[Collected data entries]
☆ ☆ ☆ ☆

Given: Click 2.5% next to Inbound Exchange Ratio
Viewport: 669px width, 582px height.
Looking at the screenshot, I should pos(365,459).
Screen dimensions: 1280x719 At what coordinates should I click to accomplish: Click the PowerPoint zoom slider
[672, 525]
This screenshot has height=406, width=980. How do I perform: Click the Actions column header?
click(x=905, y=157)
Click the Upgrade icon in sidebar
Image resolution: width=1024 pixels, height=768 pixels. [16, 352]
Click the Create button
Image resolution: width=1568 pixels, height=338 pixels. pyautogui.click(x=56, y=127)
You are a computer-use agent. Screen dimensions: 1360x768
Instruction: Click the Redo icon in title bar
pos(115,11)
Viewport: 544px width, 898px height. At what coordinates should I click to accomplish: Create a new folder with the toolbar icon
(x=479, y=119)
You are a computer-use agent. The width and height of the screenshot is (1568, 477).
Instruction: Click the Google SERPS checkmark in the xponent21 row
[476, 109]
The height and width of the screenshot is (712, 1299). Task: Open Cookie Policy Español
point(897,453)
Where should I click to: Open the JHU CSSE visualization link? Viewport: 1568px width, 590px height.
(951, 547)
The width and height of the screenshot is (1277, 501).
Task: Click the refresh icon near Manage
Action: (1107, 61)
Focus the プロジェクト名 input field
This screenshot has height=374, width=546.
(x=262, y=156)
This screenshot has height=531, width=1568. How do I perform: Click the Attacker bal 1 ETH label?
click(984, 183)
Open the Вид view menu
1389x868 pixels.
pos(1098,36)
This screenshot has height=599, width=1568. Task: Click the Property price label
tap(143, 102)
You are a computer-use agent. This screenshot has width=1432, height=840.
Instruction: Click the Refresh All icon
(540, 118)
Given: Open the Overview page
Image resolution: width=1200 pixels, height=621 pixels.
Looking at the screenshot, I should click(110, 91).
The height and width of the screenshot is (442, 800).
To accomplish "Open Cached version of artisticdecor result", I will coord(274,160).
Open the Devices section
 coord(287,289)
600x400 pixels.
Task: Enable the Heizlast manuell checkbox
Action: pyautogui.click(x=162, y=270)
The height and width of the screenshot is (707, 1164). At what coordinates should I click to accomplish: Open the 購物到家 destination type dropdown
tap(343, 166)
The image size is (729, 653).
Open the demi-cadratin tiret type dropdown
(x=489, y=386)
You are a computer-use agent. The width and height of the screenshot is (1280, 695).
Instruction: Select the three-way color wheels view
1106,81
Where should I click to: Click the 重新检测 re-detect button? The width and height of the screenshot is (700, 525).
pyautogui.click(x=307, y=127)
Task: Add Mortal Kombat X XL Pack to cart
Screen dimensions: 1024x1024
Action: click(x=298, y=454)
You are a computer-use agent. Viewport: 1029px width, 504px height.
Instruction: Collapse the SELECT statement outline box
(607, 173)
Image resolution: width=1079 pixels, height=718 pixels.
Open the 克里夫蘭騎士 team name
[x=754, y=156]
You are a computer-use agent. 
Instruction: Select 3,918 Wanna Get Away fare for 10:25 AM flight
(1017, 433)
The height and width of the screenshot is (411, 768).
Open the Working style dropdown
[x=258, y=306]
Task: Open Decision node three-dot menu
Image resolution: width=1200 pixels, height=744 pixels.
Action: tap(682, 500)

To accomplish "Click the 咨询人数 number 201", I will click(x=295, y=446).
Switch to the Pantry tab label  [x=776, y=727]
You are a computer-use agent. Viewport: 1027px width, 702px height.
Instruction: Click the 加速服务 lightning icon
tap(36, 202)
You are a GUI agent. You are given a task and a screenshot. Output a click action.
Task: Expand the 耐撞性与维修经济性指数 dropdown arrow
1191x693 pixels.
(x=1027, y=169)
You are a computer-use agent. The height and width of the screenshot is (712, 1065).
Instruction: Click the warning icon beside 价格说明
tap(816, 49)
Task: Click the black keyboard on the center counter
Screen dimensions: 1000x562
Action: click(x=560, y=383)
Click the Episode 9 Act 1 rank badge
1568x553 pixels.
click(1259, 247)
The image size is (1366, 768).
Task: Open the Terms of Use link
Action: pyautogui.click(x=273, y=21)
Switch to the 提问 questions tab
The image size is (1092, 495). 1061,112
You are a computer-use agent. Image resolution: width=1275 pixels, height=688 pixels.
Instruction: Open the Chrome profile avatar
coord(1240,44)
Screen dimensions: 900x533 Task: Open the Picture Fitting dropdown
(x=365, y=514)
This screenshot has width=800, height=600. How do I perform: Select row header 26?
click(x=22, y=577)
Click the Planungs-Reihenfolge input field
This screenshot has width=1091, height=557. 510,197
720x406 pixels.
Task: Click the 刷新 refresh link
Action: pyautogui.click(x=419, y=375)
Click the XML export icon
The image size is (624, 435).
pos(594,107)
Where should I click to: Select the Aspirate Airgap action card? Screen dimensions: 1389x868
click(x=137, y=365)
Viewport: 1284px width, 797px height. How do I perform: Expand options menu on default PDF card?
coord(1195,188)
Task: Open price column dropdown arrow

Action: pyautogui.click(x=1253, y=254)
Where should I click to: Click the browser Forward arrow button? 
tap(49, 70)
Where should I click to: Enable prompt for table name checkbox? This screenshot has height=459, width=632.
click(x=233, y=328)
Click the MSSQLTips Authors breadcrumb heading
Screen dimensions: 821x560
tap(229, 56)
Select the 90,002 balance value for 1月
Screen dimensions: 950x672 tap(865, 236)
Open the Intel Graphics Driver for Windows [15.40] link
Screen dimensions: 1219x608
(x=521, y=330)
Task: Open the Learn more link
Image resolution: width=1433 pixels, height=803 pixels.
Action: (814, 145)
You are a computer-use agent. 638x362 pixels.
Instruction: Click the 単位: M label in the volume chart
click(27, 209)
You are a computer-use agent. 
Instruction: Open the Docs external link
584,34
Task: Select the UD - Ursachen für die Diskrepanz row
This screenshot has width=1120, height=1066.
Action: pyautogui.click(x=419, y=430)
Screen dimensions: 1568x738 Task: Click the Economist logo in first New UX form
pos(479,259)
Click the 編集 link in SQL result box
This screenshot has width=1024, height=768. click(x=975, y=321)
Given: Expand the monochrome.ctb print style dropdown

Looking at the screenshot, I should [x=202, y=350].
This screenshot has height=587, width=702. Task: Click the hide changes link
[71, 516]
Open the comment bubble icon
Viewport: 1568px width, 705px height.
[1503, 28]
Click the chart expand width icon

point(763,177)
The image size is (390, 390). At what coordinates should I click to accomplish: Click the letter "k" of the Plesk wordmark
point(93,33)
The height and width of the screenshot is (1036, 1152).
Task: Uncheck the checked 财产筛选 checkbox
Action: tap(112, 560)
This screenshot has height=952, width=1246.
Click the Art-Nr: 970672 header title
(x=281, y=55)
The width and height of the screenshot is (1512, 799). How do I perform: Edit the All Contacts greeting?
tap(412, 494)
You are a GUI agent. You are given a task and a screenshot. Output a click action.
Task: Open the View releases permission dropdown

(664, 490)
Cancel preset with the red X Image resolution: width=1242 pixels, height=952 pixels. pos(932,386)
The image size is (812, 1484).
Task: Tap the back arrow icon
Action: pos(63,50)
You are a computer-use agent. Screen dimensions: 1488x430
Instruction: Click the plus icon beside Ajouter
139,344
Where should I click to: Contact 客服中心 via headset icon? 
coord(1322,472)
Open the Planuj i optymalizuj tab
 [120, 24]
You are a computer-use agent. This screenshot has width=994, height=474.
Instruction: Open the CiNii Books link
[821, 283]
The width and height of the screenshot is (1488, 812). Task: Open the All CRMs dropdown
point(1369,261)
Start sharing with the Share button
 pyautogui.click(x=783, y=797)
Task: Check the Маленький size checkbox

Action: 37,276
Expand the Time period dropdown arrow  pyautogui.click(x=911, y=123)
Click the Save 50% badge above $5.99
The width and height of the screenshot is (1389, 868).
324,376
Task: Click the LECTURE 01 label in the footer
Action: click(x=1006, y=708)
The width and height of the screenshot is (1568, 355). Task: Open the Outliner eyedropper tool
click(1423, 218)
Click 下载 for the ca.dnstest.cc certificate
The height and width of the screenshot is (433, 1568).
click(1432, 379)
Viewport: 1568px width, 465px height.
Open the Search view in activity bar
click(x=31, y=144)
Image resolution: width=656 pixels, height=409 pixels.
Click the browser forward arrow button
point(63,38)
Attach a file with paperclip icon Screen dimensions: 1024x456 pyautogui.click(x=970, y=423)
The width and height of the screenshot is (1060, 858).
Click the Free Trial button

☆ ☆ ☆ ☆

- _WHAT THIS TASK INVOLVES_: Reproduce, word for word and in full, only the lines above that start at the line with "Click the Create button" and run through the line with "is (1568, 477).", both ends included.

- _EXERCISE RESPONSE_:
Click the Create button
Image resolution: width=1568 pixels, height=338 pixels. pyautogui.click(x=56, y=127)
You are a computer-use agent. Screen dimensions: 1360x768
Instruction: Click the Redo icon in title bar
pos(115,11)
Viewport: 544px width, 898px height. At what coordinates should I click to accomplish: Create a new folder with the toolbar icon
(x=479, y=119)
You are a computer-use agent. The width and height of the screenshot is (1568, 477).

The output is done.